Her first novel, One Night, Markovitch (2012), won the Sapir Prize in 2013 for debut novels. The Hebrew novel was translated into thirteen languages. One Night, Markovitch won the Italian Adei-Wizo Prize (2016), which Gundar-Goshen shared with Etgar Keret, as well as the French Adei-Wizo Prize (2017). The novel was also long-listed for the Italian Sinbad Prize, and for Grand prix des lectrices de Elle.

Gundar-Goshen's second novel, Waking Lions (2014), was also translated into thirteen languages. It won the 2017 Jewish Quarterly-Wingate Prize, which Gundar-Goshen shared with Philippe Sands.
The New York Times Book Review picked Waking Lions as an editors' choice, and The Wall Street Journal included the novel on its "Best Summer Reads" list. Mariella Frostrup picked Waking Lions as one of her Books of the Year 2016 in the Observer.

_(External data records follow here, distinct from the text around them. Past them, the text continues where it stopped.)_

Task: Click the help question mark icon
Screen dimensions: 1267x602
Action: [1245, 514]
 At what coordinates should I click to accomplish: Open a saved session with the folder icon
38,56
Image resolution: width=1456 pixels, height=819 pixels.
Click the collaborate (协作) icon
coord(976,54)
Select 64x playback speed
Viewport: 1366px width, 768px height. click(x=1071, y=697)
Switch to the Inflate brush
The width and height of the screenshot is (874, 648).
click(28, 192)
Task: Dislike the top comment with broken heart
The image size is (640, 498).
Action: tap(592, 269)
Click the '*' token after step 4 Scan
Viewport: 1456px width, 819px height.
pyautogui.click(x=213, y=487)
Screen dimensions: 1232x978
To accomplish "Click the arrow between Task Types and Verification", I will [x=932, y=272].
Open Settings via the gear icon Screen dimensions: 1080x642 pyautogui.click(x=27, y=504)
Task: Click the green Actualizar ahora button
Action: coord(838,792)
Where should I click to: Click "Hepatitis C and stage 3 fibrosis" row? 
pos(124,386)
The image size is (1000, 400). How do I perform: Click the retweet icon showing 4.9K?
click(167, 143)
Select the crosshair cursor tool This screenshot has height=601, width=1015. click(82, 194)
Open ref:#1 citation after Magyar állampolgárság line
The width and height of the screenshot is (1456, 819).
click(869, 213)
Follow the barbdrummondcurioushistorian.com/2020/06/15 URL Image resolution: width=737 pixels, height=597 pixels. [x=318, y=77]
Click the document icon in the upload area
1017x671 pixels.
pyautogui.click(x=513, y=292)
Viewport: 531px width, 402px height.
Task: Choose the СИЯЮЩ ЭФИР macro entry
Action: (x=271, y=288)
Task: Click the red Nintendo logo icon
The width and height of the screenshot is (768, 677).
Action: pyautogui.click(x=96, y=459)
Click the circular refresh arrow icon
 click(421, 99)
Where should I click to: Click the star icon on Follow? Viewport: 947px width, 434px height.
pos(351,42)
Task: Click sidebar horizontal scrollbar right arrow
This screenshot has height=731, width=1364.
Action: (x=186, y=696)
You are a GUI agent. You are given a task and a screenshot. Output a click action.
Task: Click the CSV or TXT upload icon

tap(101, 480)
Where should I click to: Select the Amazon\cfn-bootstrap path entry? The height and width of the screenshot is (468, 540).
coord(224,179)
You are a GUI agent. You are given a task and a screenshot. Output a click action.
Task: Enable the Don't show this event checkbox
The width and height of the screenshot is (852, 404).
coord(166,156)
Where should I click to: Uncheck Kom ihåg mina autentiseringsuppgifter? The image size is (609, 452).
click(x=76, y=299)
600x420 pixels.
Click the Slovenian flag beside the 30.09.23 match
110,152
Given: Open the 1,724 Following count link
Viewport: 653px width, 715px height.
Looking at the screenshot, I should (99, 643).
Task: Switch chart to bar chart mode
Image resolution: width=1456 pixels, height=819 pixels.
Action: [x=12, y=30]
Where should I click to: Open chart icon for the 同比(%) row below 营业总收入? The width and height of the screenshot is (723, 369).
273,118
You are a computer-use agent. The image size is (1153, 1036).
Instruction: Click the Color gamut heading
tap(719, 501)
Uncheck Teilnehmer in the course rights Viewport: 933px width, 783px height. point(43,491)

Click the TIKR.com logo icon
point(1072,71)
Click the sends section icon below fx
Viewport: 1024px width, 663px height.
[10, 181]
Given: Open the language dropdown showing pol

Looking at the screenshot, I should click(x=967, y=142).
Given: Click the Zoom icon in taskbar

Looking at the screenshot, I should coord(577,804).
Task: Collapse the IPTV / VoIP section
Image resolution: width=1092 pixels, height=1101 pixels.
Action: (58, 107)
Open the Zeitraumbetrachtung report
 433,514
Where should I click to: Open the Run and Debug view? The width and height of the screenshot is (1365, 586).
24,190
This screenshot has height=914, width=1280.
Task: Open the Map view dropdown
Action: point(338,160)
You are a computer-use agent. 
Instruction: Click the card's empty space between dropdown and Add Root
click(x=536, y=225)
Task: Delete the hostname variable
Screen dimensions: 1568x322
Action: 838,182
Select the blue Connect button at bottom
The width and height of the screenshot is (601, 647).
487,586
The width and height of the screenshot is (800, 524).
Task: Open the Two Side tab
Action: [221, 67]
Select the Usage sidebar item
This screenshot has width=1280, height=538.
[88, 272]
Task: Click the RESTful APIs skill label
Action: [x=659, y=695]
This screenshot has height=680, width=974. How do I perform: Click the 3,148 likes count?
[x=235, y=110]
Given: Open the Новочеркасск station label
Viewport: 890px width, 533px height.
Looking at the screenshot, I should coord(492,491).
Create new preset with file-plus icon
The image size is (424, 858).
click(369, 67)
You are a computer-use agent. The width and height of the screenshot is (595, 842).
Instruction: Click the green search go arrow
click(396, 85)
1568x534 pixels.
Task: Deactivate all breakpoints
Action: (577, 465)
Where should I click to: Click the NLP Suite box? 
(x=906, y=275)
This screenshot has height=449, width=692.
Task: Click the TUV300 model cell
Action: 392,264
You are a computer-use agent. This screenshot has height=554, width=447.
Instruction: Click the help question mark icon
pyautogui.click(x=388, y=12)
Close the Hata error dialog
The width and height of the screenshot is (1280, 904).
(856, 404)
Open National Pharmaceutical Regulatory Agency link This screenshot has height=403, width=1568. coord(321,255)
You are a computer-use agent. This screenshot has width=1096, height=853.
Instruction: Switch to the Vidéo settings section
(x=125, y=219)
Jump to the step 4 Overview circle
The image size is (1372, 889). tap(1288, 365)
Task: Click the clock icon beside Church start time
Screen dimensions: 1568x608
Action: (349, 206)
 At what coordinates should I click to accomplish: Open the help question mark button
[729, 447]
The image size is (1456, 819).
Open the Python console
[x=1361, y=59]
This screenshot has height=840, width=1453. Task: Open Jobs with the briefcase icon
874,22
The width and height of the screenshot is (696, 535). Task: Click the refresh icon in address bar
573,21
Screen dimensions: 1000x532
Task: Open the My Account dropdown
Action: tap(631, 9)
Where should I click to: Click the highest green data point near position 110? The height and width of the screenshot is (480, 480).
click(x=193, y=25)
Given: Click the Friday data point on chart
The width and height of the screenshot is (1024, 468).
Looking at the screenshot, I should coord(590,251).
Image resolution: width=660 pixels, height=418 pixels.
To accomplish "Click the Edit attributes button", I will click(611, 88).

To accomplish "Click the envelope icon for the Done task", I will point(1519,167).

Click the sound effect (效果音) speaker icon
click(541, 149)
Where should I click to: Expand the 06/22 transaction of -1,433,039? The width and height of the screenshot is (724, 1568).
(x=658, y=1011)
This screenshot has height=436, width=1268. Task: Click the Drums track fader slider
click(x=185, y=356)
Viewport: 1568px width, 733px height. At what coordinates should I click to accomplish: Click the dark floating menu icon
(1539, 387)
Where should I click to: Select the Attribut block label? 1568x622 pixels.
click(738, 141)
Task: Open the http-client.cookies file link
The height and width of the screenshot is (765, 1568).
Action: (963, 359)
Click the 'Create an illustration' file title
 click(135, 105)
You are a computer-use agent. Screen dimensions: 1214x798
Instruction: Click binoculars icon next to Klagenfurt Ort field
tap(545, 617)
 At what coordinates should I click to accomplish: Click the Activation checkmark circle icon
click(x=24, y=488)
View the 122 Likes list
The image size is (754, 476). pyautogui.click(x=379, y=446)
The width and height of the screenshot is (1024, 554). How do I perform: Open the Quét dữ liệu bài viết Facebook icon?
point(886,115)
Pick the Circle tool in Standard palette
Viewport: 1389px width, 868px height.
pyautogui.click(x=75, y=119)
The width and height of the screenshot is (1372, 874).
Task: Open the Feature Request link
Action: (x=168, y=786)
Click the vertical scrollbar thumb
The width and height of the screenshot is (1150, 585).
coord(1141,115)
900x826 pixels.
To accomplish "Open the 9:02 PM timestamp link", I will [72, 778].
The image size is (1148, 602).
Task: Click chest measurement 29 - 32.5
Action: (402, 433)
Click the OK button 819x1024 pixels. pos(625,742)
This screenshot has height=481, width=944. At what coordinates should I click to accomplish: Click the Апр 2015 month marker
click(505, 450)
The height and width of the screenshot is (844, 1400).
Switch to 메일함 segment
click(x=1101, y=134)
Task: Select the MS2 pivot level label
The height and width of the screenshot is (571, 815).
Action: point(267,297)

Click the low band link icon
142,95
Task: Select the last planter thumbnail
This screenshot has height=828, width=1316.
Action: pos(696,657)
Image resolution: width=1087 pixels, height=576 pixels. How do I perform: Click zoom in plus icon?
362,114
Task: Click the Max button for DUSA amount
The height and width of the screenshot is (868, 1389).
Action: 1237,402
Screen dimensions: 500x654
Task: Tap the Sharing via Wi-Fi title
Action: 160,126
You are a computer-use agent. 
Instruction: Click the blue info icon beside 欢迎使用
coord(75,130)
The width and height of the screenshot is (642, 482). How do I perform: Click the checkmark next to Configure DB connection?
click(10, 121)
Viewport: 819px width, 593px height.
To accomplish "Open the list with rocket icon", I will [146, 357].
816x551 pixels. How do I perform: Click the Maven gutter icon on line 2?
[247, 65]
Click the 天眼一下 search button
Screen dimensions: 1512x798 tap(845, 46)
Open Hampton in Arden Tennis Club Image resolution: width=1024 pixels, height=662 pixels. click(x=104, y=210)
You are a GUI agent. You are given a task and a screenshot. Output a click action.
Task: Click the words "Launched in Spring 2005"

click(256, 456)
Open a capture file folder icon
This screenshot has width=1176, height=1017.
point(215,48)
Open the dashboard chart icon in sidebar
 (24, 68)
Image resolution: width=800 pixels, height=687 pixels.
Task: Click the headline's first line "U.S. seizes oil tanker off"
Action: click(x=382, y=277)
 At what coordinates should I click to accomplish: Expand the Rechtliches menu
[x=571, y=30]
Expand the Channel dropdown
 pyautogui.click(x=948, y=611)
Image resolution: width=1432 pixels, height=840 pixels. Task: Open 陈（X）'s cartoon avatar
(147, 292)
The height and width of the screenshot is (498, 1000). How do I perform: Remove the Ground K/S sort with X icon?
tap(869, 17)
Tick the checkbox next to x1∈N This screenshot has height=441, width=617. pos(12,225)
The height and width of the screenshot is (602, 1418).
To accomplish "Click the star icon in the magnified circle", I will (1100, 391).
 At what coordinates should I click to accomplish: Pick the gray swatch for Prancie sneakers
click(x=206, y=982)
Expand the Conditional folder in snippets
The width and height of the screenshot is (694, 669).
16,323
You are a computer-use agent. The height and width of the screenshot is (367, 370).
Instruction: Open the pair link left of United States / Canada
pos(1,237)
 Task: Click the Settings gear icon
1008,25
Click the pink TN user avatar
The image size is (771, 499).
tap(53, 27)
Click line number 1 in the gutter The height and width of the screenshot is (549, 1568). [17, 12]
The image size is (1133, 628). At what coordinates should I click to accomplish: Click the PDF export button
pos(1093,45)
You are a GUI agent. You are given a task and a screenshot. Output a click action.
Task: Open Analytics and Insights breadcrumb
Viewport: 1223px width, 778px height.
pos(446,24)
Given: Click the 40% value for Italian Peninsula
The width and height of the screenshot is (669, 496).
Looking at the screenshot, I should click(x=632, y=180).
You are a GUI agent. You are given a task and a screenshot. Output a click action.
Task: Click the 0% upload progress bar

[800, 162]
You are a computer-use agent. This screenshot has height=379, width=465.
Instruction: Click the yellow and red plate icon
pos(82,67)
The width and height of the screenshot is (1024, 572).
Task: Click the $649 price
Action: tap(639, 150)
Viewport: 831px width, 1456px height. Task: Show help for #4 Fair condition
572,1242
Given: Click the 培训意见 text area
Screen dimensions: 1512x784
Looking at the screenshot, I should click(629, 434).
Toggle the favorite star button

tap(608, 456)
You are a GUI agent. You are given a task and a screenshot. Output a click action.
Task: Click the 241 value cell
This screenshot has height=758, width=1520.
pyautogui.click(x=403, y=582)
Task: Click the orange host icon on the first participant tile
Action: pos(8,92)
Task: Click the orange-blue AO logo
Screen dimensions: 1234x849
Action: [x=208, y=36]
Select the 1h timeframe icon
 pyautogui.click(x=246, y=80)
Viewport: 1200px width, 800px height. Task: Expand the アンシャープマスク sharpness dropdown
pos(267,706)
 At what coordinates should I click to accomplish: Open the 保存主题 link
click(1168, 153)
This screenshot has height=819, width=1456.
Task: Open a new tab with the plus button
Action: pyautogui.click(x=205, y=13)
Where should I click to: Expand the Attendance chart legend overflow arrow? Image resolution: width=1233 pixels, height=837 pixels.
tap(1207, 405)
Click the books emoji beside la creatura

Gundar-Goshen is a contributor to BBC's the Cultural Frontline. She is also an occasional contributor to the Financial Times, Time and the Telegraph.

== Novels ==
  - לילה אחד, מרקוביץ'.
    - One Night, Markovitch; London, Pushkin Press, 2015; new paperback edition: 2015; Toronto, Anansi, 2015.
  - להעיר אריות.
    - Waking Lions; London, Pushkin Press, 2016; paperback: 2016; New York, Little, Brown.
  - השקרנית והעיר.
    - Liar, 2017.
  - רילוקיישן.
    - The Wolf Hunt, 2021; New York, Little, Brown.